* _Brief_
Locate every line in the records below that contains the string "orange", and copy each of those lines. Case counts.

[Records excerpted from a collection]
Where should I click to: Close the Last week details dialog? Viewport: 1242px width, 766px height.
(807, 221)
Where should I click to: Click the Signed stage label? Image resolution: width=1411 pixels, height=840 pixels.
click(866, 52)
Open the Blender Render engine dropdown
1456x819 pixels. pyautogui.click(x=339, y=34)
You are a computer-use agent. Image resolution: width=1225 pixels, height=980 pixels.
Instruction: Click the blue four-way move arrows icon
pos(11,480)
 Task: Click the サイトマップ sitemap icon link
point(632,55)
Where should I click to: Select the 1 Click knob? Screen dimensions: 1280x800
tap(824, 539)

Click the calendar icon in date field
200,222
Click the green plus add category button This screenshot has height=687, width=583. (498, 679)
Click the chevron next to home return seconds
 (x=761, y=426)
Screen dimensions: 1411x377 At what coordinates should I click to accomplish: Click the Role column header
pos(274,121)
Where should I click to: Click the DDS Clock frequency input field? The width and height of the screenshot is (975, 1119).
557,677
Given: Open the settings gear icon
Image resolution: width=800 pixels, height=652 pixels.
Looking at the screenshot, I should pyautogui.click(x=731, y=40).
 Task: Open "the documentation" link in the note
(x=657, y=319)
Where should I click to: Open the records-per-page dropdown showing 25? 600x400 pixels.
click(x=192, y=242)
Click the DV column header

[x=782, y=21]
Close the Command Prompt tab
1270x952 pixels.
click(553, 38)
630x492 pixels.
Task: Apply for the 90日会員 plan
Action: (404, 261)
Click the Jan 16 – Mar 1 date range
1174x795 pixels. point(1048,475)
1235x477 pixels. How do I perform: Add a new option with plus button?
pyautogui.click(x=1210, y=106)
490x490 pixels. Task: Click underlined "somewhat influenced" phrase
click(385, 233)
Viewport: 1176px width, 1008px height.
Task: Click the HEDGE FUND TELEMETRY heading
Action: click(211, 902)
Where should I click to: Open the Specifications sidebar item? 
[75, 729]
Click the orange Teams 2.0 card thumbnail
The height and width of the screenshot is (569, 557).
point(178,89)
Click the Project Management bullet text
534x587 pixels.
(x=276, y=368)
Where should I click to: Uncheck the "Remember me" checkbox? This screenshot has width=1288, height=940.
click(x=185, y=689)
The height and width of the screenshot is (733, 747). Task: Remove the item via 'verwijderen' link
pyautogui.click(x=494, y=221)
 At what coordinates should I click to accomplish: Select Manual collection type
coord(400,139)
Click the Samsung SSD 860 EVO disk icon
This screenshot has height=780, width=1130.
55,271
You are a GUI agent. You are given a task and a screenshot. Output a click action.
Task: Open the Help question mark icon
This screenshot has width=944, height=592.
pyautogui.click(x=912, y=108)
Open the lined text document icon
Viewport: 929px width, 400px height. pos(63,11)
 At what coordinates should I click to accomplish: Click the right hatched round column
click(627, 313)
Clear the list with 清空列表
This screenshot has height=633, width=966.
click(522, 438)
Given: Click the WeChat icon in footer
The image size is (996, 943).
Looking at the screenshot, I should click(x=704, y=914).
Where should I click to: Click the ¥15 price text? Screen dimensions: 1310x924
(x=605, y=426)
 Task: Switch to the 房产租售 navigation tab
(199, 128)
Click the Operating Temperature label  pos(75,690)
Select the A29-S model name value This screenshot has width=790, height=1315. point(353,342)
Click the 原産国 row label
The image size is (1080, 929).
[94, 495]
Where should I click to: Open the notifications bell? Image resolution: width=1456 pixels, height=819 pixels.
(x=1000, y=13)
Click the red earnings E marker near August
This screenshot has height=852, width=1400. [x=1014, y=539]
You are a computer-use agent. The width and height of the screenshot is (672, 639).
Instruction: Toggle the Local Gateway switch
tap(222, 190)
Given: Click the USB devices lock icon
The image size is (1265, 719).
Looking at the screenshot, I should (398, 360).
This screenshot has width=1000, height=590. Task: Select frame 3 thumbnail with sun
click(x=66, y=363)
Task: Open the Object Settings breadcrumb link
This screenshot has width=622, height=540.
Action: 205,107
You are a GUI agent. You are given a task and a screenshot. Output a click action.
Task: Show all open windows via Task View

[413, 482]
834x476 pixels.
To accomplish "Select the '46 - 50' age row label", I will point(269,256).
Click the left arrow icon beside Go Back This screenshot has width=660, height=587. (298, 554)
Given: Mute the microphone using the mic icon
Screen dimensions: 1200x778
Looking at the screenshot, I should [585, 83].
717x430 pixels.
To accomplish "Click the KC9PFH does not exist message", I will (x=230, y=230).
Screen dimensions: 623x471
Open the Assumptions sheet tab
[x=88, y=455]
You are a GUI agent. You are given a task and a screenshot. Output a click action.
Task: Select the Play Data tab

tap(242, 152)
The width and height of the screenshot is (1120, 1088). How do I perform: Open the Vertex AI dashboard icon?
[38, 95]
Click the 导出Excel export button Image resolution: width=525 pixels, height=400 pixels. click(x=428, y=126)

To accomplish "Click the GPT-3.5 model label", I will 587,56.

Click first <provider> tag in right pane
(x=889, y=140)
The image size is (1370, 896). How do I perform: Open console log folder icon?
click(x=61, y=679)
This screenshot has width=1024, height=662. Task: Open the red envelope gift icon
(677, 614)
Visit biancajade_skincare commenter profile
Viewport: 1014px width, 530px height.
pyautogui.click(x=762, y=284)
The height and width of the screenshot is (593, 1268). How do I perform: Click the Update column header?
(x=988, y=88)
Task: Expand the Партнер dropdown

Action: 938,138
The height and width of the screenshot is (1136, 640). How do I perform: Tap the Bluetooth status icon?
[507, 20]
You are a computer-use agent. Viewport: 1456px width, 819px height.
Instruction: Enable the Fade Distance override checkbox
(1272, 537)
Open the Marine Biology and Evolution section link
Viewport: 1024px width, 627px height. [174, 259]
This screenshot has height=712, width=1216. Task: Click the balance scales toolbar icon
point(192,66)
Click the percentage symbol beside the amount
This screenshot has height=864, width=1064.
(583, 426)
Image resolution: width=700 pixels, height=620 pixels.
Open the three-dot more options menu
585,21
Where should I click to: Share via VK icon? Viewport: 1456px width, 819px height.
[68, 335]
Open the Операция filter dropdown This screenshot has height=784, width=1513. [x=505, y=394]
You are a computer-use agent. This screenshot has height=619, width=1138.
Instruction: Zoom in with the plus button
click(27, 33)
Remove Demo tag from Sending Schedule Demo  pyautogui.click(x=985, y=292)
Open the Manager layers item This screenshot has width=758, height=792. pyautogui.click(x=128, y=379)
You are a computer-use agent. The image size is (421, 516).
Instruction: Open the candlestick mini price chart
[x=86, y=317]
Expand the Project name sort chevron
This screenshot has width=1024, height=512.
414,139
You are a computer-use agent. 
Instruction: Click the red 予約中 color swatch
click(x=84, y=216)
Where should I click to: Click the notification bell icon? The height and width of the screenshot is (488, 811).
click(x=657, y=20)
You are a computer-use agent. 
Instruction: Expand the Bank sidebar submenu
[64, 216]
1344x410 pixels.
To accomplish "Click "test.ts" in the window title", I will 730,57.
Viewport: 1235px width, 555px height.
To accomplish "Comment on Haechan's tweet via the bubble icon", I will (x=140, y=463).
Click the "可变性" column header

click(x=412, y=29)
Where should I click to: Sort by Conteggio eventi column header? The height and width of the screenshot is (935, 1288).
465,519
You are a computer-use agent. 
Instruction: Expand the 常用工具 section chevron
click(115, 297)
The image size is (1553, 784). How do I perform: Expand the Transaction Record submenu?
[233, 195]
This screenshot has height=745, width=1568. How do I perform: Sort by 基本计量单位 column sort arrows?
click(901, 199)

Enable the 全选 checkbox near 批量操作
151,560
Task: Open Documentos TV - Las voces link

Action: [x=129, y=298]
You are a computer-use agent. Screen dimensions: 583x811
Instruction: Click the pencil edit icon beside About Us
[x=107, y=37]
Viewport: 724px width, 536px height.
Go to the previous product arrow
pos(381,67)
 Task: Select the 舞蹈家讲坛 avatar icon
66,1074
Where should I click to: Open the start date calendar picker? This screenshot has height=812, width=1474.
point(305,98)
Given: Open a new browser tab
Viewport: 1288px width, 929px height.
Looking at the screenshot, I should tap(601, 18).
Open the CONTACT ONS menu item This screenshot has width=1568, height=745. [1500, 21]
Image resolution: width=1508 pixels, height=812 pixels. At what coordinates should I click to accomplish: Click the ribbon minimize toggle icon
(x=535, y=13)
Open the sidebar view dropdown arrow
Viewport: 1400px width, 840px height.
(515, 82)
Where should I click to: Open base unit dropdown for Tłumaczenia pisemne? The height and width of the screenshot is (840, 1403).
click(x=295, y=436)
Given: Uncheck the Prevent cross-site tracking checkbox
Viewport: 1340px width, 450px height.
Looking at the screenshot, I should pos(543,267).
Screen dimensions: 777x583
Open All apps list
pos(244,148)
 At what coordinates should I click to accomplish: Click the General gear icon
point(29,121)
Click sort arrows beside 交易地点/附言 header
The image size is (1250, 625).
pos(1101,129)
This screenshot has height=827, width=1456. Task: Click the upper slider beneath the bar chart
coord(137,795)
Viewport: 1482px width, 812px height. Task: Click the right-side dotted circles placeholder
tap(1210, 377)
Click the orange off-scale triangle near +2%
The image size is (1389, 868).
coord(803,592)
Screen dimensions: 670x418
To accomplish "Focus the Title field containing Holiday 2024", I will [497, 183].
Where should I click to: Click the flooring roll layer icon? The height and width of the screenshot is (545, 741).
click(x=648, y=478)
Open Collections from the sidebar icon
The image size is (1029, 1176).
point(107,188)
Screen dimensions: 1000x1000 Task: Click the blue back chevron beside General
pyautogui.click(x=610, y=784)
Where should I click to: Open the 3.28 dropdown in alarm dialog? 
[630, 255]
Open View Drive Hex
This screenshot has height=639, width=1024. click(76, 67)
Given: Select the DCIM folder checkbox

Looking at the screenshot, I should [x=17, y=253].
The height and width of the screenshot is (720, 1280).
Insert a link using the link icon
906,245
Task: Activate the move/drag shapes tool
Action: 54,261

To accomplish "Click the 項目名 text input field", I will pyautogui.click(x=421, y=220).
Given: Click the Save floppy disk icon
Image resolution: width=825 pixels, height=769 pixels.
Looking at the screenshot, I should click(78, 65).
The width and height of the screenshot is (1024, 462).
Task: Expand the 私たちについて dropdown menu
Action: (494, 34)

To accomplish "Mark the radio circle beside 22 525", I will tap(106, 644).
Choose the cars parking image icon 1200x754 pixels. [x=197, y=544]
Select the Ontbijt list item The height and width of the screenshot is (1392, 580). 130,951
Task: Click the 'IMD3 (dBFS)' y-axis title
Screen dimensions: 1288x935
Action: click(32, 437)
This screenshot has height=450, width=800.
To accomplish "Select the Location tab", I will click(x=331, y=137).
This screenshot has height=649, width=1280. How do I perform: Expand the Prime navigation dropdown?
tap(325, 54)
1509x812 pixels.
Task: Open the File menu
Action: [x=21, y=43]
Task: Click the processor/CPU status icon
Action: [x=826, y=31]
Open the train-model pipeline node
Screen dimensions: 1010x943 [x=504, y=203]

* _Output below_
Click the orange Teams 2.0 card thumbnail
Click the orange off-scale triangle near +2%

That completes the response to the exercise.